Recorded information:
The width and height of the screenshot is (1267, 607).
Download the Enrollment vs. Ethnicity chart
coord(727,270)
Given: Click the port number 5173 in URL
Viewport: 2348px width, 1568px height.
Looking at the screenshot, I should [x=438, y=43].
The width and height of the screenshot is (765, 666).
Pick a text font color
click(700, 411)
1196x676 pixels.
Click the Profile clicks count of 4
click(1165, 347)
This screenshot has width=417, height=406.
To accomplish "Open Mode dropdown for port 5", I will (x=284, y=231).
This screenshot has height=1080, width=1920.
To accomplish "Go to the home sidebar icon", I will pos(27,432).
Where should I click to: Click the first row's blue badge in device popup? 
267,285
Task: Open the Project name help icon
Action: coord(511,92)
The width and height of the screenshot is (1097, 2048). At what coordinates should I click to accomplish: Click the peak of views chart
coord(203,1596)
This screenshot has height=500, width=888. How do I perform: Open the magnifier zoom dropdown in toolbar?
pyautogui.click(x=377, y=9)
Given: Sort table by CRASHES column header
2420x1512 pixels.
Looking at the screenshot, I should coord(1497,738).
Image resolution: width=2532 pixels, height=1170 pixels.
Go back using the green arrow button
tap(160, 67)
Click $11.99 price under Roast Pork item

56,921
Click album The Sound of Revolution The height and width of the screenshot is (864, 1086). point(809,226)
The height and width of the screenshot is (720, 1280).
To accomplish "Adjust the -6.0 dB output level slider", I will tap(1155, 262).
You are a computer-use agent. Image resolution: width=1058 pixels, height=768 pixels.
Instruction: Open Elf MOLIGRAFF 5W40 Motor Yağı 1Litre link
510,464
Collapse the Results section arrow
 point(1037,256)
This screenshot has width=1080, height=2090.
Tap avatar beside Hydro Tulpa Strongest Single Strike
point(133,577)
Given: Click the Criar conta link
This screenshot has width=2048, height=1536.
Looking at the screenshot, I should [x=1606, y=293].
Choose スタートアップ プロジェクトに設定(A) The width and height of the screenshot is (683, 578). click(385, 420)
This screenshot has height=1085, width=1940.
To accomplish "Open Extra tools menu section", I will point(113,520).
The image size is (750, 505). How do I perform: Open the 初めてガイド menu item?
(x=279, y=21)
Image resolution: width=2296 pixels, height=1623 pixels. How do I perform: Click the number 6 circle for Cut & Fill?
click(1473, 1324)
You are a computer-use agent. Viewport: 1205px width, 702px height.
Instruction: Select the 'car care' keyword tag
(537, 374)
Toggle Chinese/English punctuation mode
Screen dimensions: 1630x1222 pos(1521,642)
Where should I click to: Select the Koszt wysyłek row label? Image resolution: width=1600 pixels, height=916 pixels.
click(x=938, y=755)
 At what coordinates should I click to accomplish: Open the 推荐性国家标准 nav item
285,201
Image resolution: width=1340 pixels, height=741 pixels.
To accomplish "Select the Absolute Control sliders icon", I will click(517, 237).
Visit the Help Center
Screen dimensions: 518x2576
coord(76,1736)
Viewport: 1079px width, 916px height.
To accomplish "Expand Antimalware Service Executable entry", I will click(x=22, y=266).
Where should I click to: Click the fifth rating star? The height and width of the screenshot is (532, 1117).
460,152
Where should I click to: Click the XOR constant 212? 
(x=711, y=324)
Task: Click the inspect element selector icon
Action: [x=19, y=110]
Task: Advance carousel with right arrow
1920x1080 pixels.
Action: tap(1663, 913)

Given exercise: Rewrite all of the lines above, replacing "Instruction" with "Command" and leaving everything else unchanged.

Response:
The width and height of the screenshot is (1267, 607).
Download the Enrollment vs. Ethnicity chart
coord(727,270)
Given: Click the port number 5173 in URL
Viewport: 2348px width, 1568px height.
Looking at the screenshot, I should [x=438, y=43].
The width and height of the screenshot is (765, 666).
Pick a text font color
click(700, 411)
1196x676 pixels.
Click the Profile clicks count of 4
click(1165, 347)
This screenshot has width=417, height=406.
To accomplish "Open Mode dropdown for port 5", I will (x=284, y=231).
This screenshot has height=1080, width=1920.
To accomplish "Go to the home sidebar icon", I will pos(27,432).
Where should I click to: Click the first row's blue badge in device popup? 
267,285
Task: Open the Project name help icon
Action: coord(511,92)
The width and height of the screenshot is (1097, 2048). At what coordinates should I click to accomplish: Click the peak of views chart
coord(203,1596)
This screenshot has height=500, width=888. How do I perform: Open the magnifier zoom dropdown in toolbar?
pyautogui.click(x=377, y=9)
Given: Sort table by CRASHES column header
2420x1512 pixels.
Looking at the screenshot, I should coord(1497,738).
Image resolution: width=2532 pixels, height=1170 pixels.
Go back using the green arrow button
tap(160, 67)
Click $11.99 price under Roast Pork item

56,921
Click album The Sound of Revolution The height and width of the screenshot is (864, 1086). point(809,226)
The height and width of the screenshot is (720, 1280).
To accomplish "Adjust the -6.0 dB output level slider", I will tap(1155, 262).
You are a computer-use agent. Image resolution: width=1058 pixels, height=768 pixels.
Command: Open Elf MOLIGRAFF 5W40 Motor Yağı 1Litre link
510,464
Collapse the Results section arrow
 point(1037,256)
This screenshot has width=1080, height=2090.
Tap avatar beside Hydro Tulpa Strongest Single Strike
point(133,577)
Given: Click the Criar conta link
This screenshot has width=2048, height=1536.
Looking at the screenshot, I should [x=1606, y=293].
Choose スタートアップ プロジェクトに設定(A) The width and height of the screenshot is (683, 578). click(385, 420)
This screenshot has height=1085, width=1940.
To accomplish "Open Extra tools menu section", I will point(113,520).
The image size is (750, 505). How do I perform: Open the 初めてガイド menu item?
(x=279, y=21)
Image resolution: width=2296 pixels, height=1623 pixels. How do I perform: Click the number 6 circle for Cut & Fill?
click(1473, 1324)
You are a computer-use agent. Viewport: 1205px width, 702px height.
Command: Select the 'car care' keyword tag
(537, 374)
Toggle Chinese/English punctuation mode
Screen dimensions: 1630x1222 pos(1521,642)
Where should I click to: Select the Koszt wysyłek row label? Image resolution: width=1600 pixels, height=916 pixels.
click(x=938, y=755)
 At what coordinates should I click to accomplish: Open the 推荐性国家标准 nav item
285,201
Image resolution: width=1340 pixels, height=741 pixels.
To accomplish "Select the Absolute Control sliders icon", I will click(517, 237).
Visit the Help Center
Screen dimensions: 518x2576
coord(76,1736)
Viewport: 1079px width, 916px height.
To accomplish "Expand Antimalware Service Executable entry", I will click(x=22, y=266).
Where should I click to: Click the fifth rating star? The height and width of the screenshot is (532, 1117).
460,152
Where should I click to: Click the XOR constant 212? 
(x=711, y=324)
Task: Click the inspect element selector icon
Action: [x=19, y=110]
Task: Advance carousel with right arrow
1920x1080 pixels.
Action: tap(1663, 913)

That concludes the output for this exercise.